Project 1 - PCML 2015 Course page

Summary and Goals

This project is about regression and classification. For a unique experience, every group gets a different dataset. In this project, you will learn to:

perform explarotary data analysis,
do feature engineering and processing,
implement regression and classification methods,
analyze and predict data using these methods,
report your findings.

Total marks are 100 and constitute 10% of the overall grade. Out of this, you will get 80 marks for your analysis, predictions, and test error estimates. You will get 10 Marks for your code and 10 marks for your report content.

STEP 1: Form a group

How to form a group?

You have to form a group of at most 2 people. Please choose your group members carefully, since you cannot change your group for Project 2. To find partners, match your ML profile with others. Also, talk to them about their ML goals and what they want to learn. Post in the Moodle forum if you cannot find anybody to partner with.

It is recommended that you make a group of 2 people. The work might be too much for one person alone.

Ok, so you have a group now! The next step is all the group members to join a particular group. We have created several empty groups in Moodle that you can join. We have chosen group names as a few beautiful cities according to Lonely Planet (don't be sad if your city is not in there :) ).

See 'Join a group for projects' in the main page in Moodle. Once you get a group name, you can download the data corresponding for that group (it will be made available on Oct 9th evening).

STEP 2: Download your group's unique data

Every group gets a different dataset. Depending on the group name that you have chosen, we will give you a link where you can download the data. You can download the dataset from the following links (replace GROUPNAME by the name of your group-the first letter should be capitalized, spaces are removed):
http://icapeople.epfl.ch/mekhan/pcml15/project-1/data/regression/GROUPNAME_regression.mat
http://icapeople.epfl.ch/mekhan/pcml15/project-1/data/classification/GROUPNAME_classification.mat

For e.g. if your group name is 'Kuala Lumpur', you will use the following two links:
http://icapeople.epfl.ch/mekhan/pcml15/project-1/data/regression/KualaLumpur_regression.mat
http://icapeople.epfl.ch/mekhan/pcml15/project-1/data/classification/KualaLumpur_classification.mat

Each group gets two datasets. One for regression and the other for classification. Both datasets contain a training set and a test set. For the training set, you get (y_train, X_train) pairs. For the test set you only observe X_test.

Note that every group gets a different dataset, so do not try to cheat using others results.
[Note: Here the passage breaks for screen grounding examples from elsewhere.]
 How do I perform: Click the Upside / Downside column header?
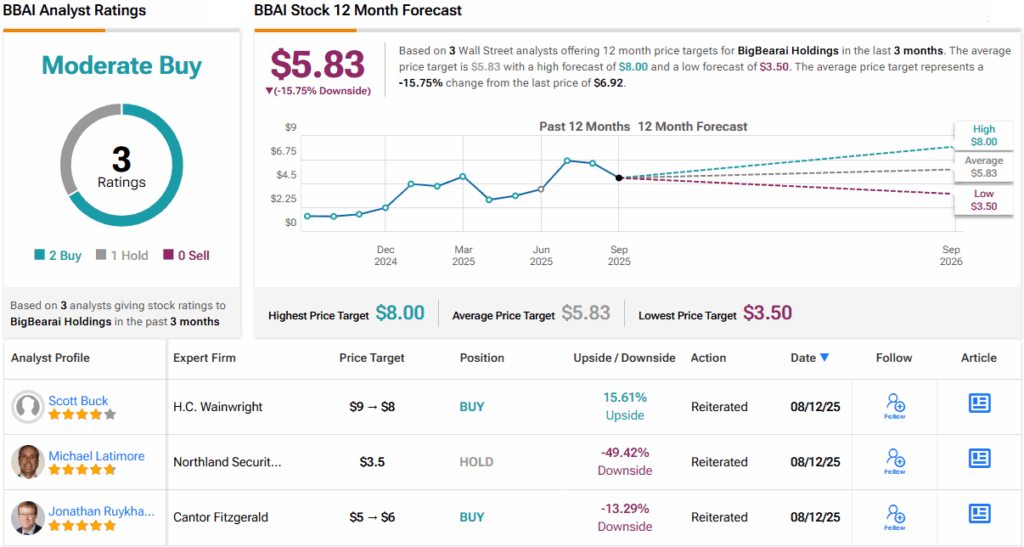pyautogui.click(x=624, y=358)
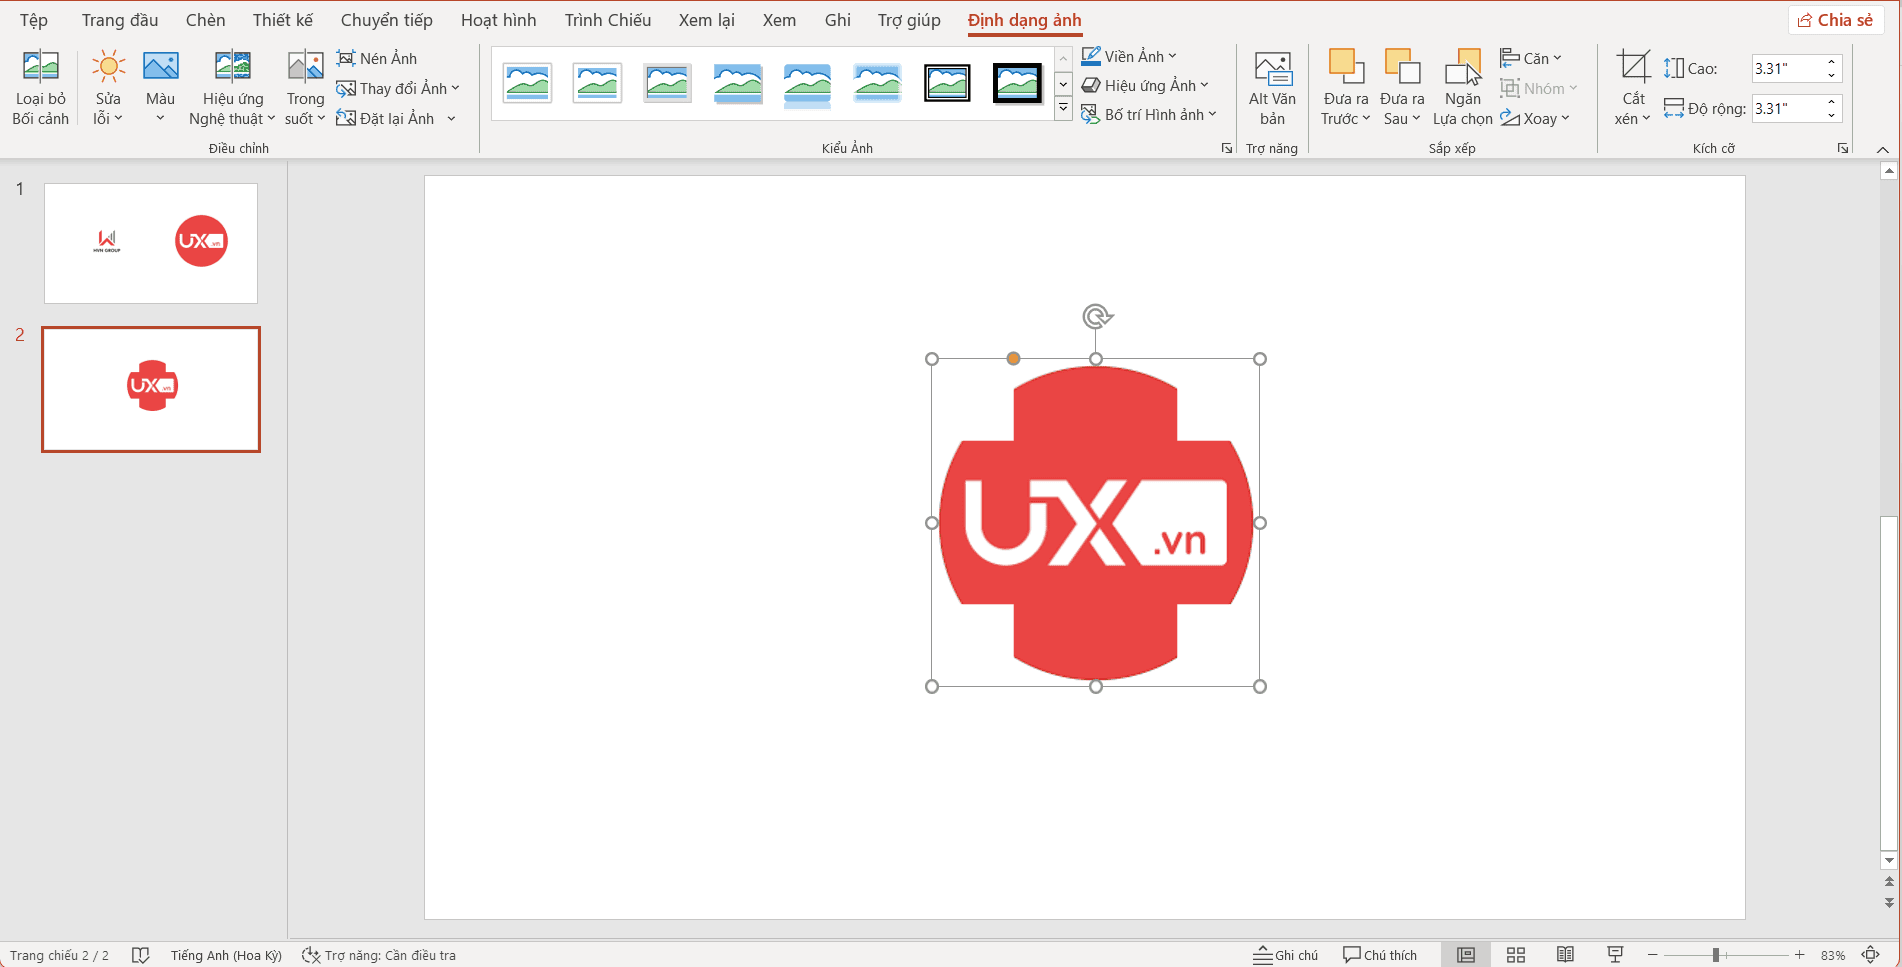Open the Xoay rotation dropdown

(x=1536, y=118)
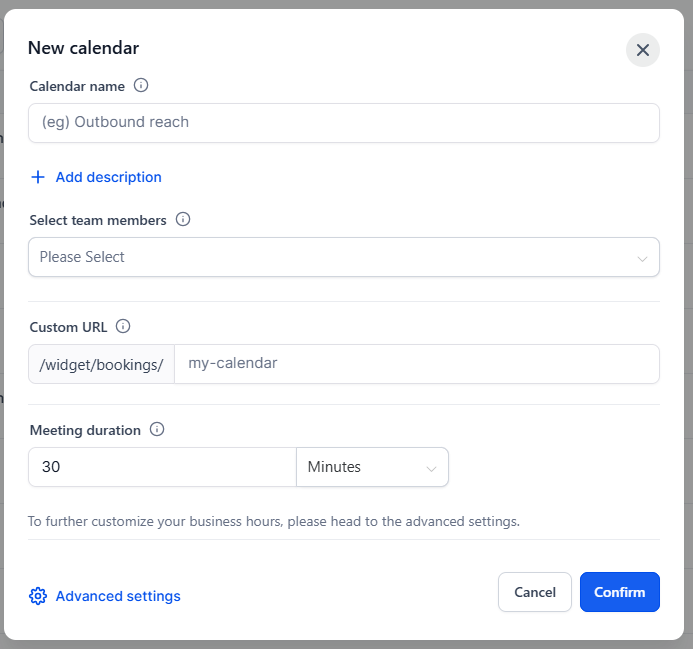Open the Add description link

[108, 177]
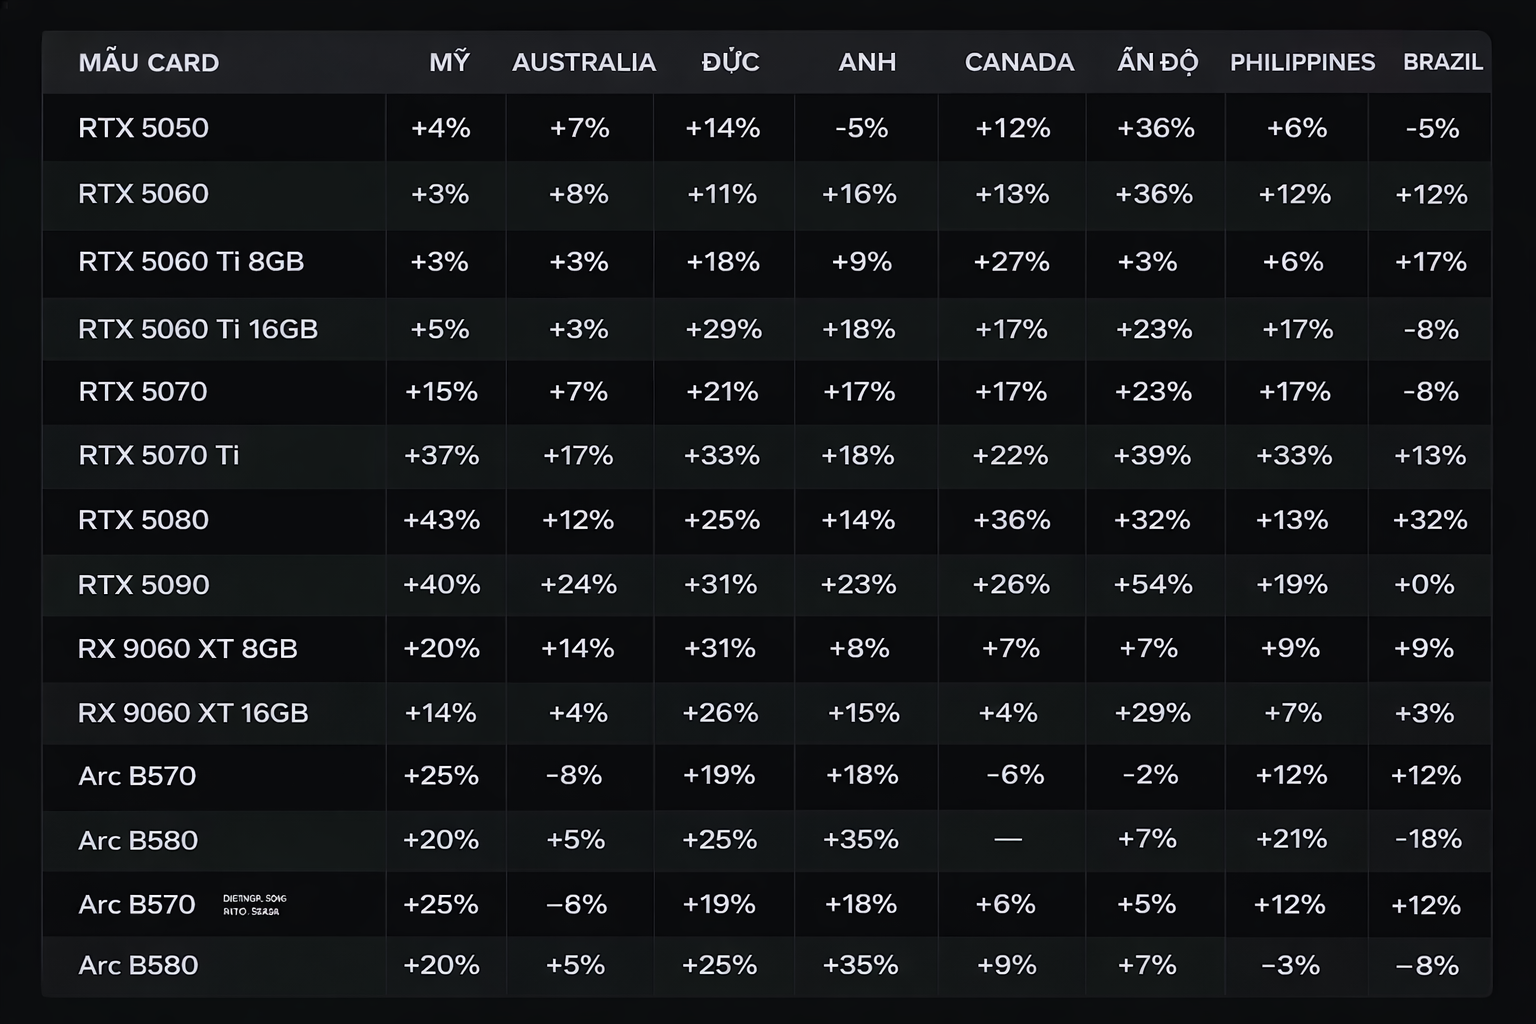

STEP 3: Implement ML methods

It is mandatory for you to implement the following five methods in Matlab. In the exercise sessions, we have given you some guidelines to help you implement these methods. You will submit these files along with your report and predictions.

Function name	Details	Remarks
beta = leastSquaresGD(y,tX,alpha)	Linear regression using gradient descent	alpha is the step-size
beta = leastSquares(y,tX)	Least squares using normal equations.
beta = ridgeRegression(y,tX, lambda)	Ridge regression using normal equations.	lambda is the regularization coefficient.
beta = logisticRegression(y,tX,alpha)	Logistic regression using gradient descent or Newton's method.	alpha is the step size, in case of gradient descent.
beta = penLogisticRegression(y,tX,alpha,lambda)	Penalized logistic regression using gradient descent or Newton's method.	alpha is the step size for gradient descent, lambda is the regularization parameter

Note:

You will submit all your code in a zip file through Moodle. Your code should not be more than 10MB.
Do not copy other's code. Plagiarism is a serious offence! You might suffer serious consequences.
Each code should be commented. Do not put too much or too little comment. See this sample code for an example of good commenting.
Each code must run correctly. Use this test file to check for correctness of your code. We will use a similar test file to check your files.
1. Make sure your gradient descent code runs enough number of iterations and reaches a reasonable accuracy before exiting.
2. Make sure that your gradient descent code exits and doesn't just keep running forever.
3. Note that our test file will use different inputs than yours to make sure that you have actually written the code, not just faked it to pass the test.

STEP 4: Do fun ML stuff

Now that you have implemented few basic methods, you should apply them to the data. Here are a few things that you might want to try (in this order):

Exploratory data analysis: to learn about the characteristics of the data. See exercise 1.
Feature processing: cleaning your input and ouput variables, i.e. rescaling, transformation, removing outliers etc.
Applying methods and visualizing.
Determining whether a method overfits or underfits.
Cross-validation to estimate test errors.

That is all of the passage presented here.